[edit]
Evaluation Protocols Under Extreme Class Imbalance: Evidence from a Newborn Screening Case Study
Proceedings of the The 39th Canadian Conference on Artificial Intelligence, PMLR 318:476-491, 2026.
Abstract
Evaluation protocols, such as cross-validation and bootstrap, are extensively used when experimenting with machine learning and AI models for obtain reliable performance estimates. However, the choice of the specific configurations used—e.g., 5-fold versus 10-fold cross-validation—or the strategies for hyper-parameter tuning is often arbitrary, with researchers relying on frequently used defaults. There is limited knowledge about how these selections influence the reported performance, particularly in scenarios characterized by extreme class imbalance. In such challenging scenarios, researchers often apply resampling strategies, such as, random oversampling, or smote, to improve the performance on the rare class. However, their effects on performance estimation under such extreme conditions also remains largely unexplored.

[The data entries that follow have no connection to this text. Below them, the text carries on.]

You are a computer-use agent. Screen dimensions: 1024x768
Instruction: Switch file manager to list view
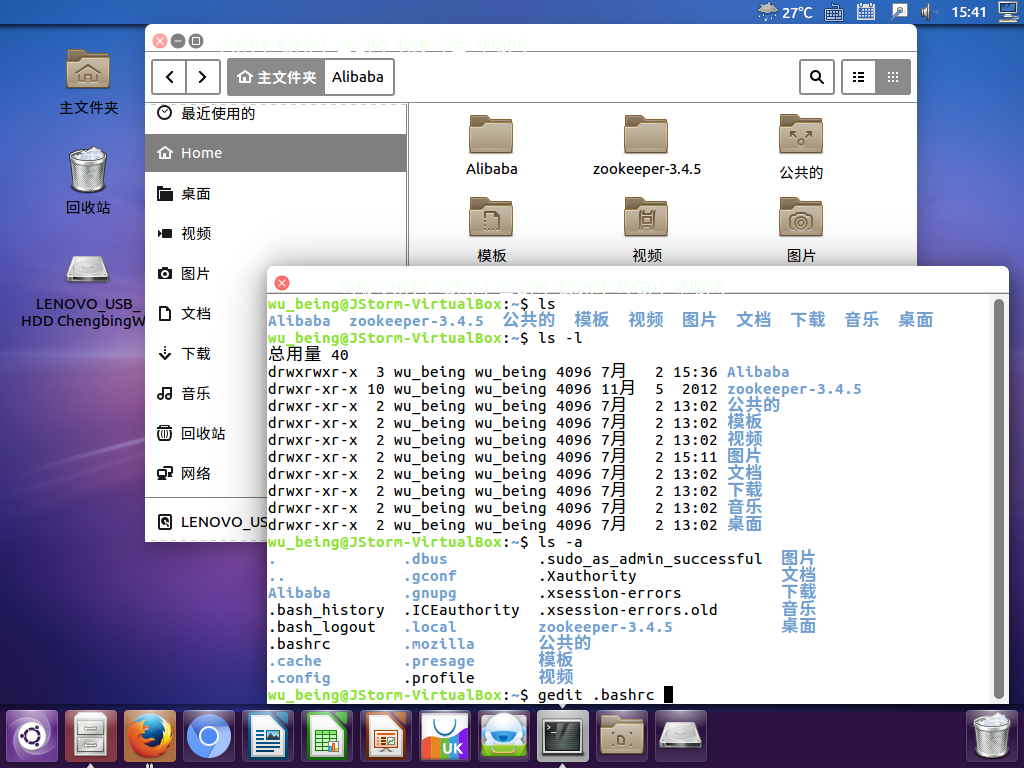coord(858,77)
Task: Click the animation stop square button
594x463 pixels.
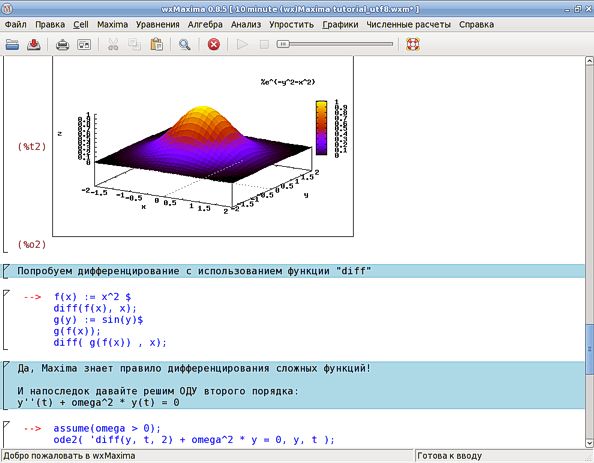Action: pyautogui.click(x=264, y=45)
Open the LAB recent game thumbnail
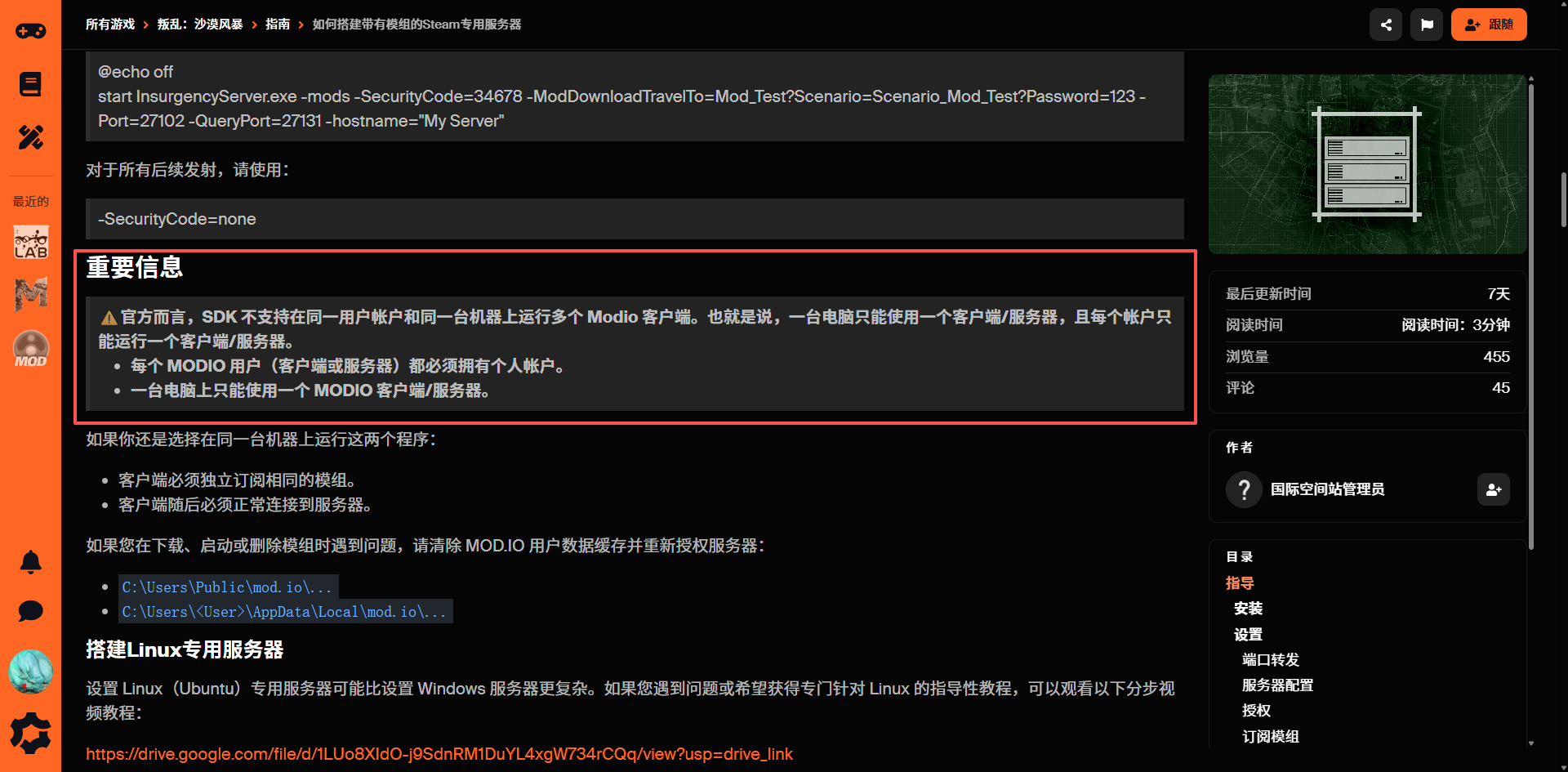1568x772 pixels. coord(31,243)
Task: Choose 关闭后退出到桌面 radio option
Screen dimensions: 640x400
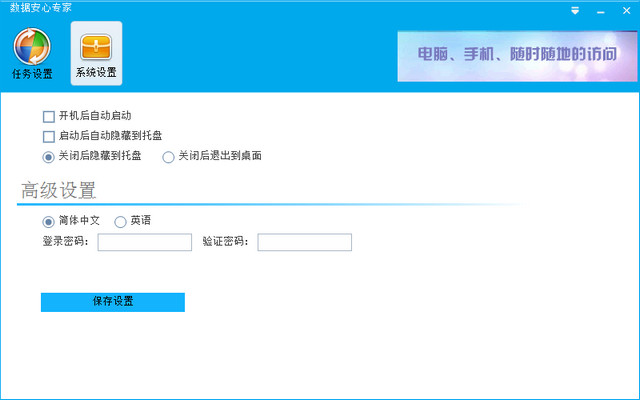Action: coord(168,156)
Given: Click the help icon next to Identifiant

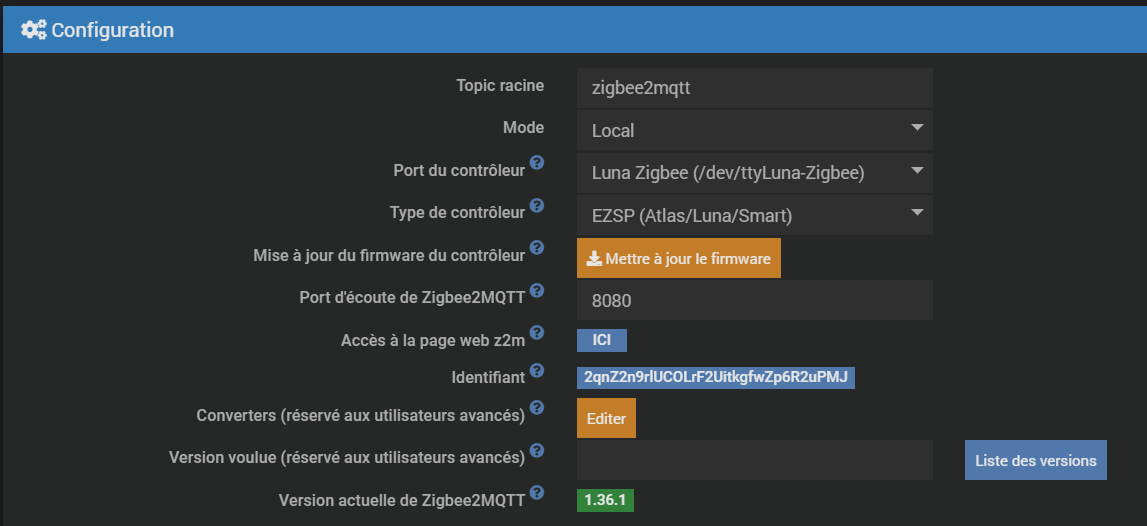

This paper investigates the implications of mutliple evaluation protocol choices in the context of extreme class imbalance, using a real-world case study in newborn screening to illustrate the practical impact on model assessment and reliability. Our findings show that some design choices critically influence the variability of the results, and different configurations can affect results robustness, sometimes leading to conflicting conclusions about the best-performing model.